Certains spécialistes craignent que ces informations ne soient utilisées par des groupes criminels ou terroristes pour faire chanter ces fonctionnaires européens.

Les hackers ont également exposé des questions et réponses dont pouvaient se servir les utilisateurs pour récupérer leur mot de passe en cas d’oubli, ainsi que les mots de passe eux-mêmes, dans une version cryptée. Ces informations pourraient donc permettre à des pirates informatiques de changer les mots de passe, ce qui pose également un problème de sécurité si l’utilisateur se sert du même mot de passe pour plusieurs sites.

L’agence Associated Press a par ailleurs révélé que 15 000 employés du gouvernement américain ont utilisé leur adresse officielle pour créer des comptes sur le site de rencontre.

Des spécialistes de la cybersécurité ont déjà souligné que les bureaucrates américains recherchant des aventures extra-conjugales sur Internet avaient ouvert la voie de contenus gouvernementaux sensibles aux pirates, et notamment aux espions.

Shane Tews, chercheur à l’American Enterprise Institute, a expliqué au Daily Caller News Foundation que même si un seul fonctionnaire fédéral avait ouvert un faux message d’Ashley Madison contenant un logiciel malveillant sur un ordinateur ou une adresse email du gouvernement, toutes les informations de l’agence pourraient être compromises. Ce type de hameçonnage d’envergure qui utilise de logiciels malveillants pour s’introduire dans un système sécurisé s’appelle le « spear phishing ».

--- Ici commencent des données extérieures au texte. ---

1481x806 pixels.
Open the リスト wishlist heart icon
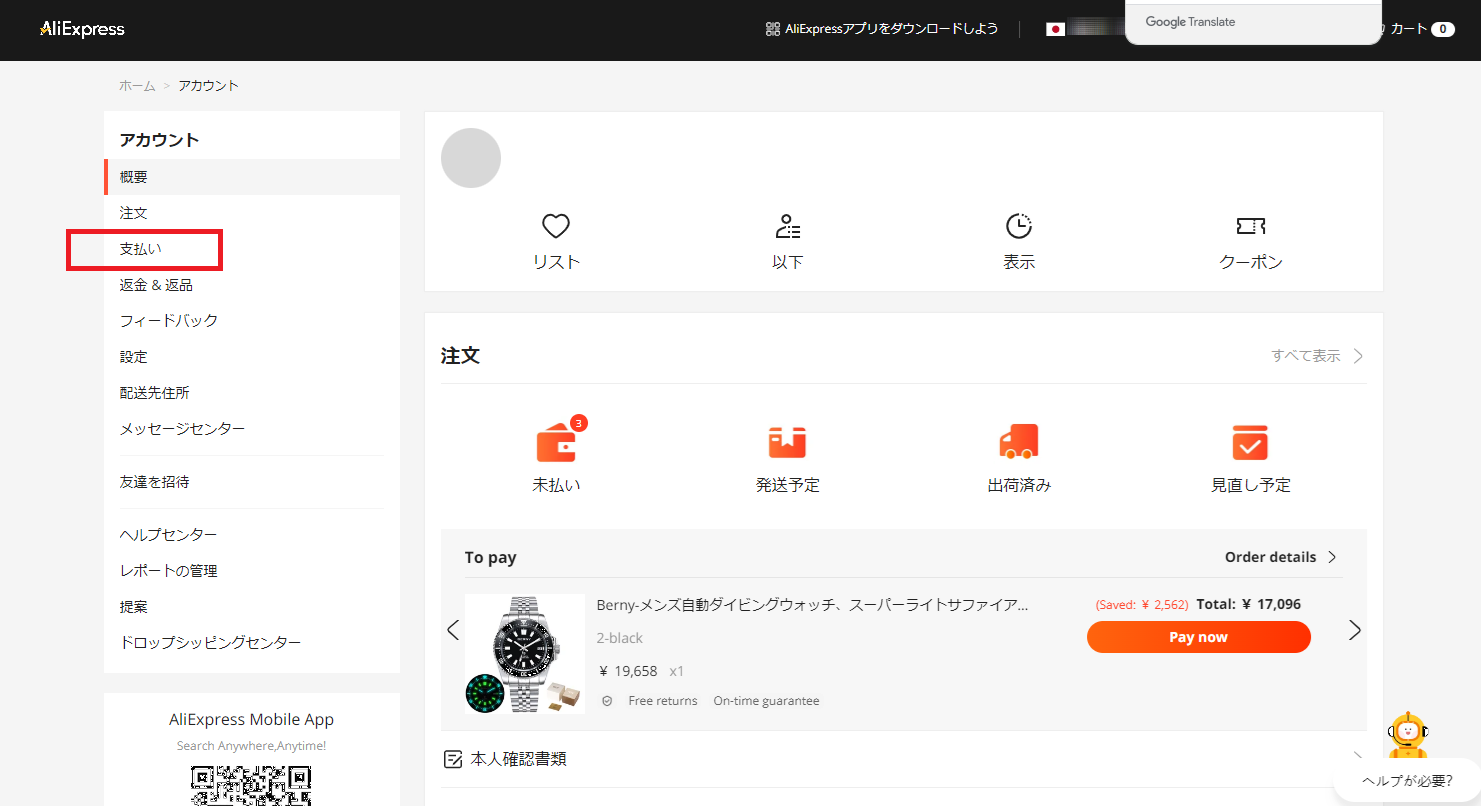[556, 226]
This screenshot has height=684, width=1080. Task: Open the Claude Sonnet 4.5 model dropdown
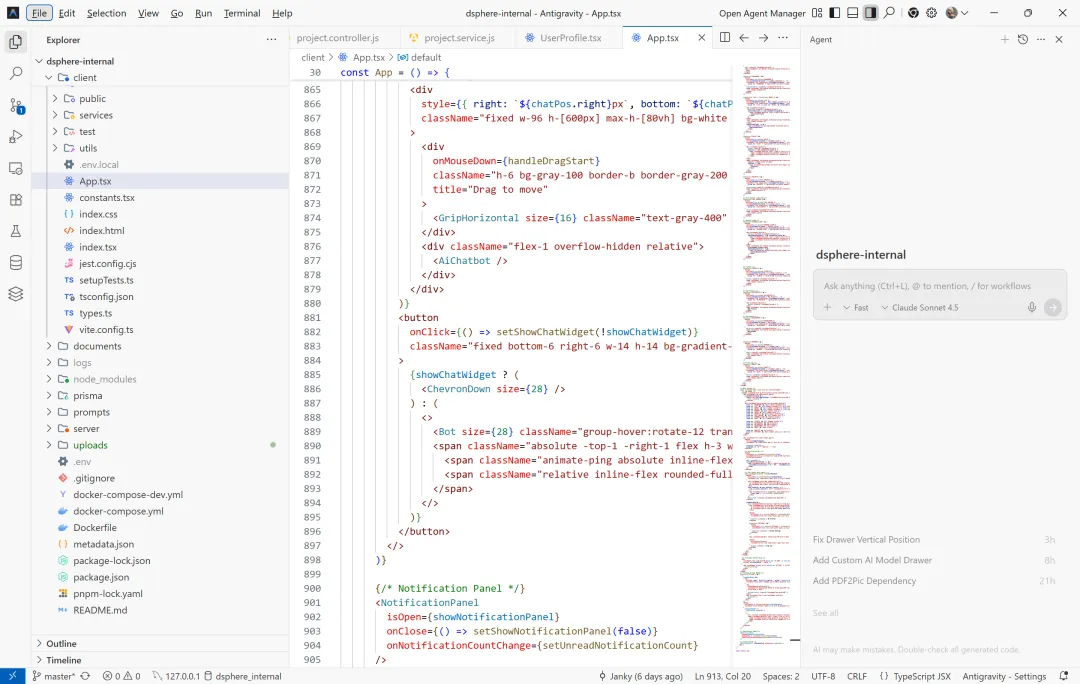pos(919,308)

Selon des spécialistes contactés par le Guardian, les fonctionnaires des banques qui ont un compte sur le site pourraient également devenir la proie de maîtres chanteurs.

Règles de protection des données

Les règles de protection des données de l’UE s’appliquent aux entreprises dont les activités se déroulent en Europe. La Commission européenne a estimé en 2001 que le Canada appliquait des mesures de protection des données adéquates, une décision qui permet aux entreprises de transférer des données de l’Europe vers le Canada.

Avid Life Media, la société mère d’Ashley Madison, a des employés en Europe et a annoncé au printemps vouloir entrer en bourse à Londres.

Les slogans « Prix de fiabilité de sécurité » et « service 100 % discret » figurent toujours sur le site Ashley Madison. Depuis la publication des données piratées, deux suicides ont déjà été liés au scandale du site de rencontre.

EURACTIV a contacté la Commission européenne et le Parlement européen, qui n’ont pour l’heure pas souhaité réagir.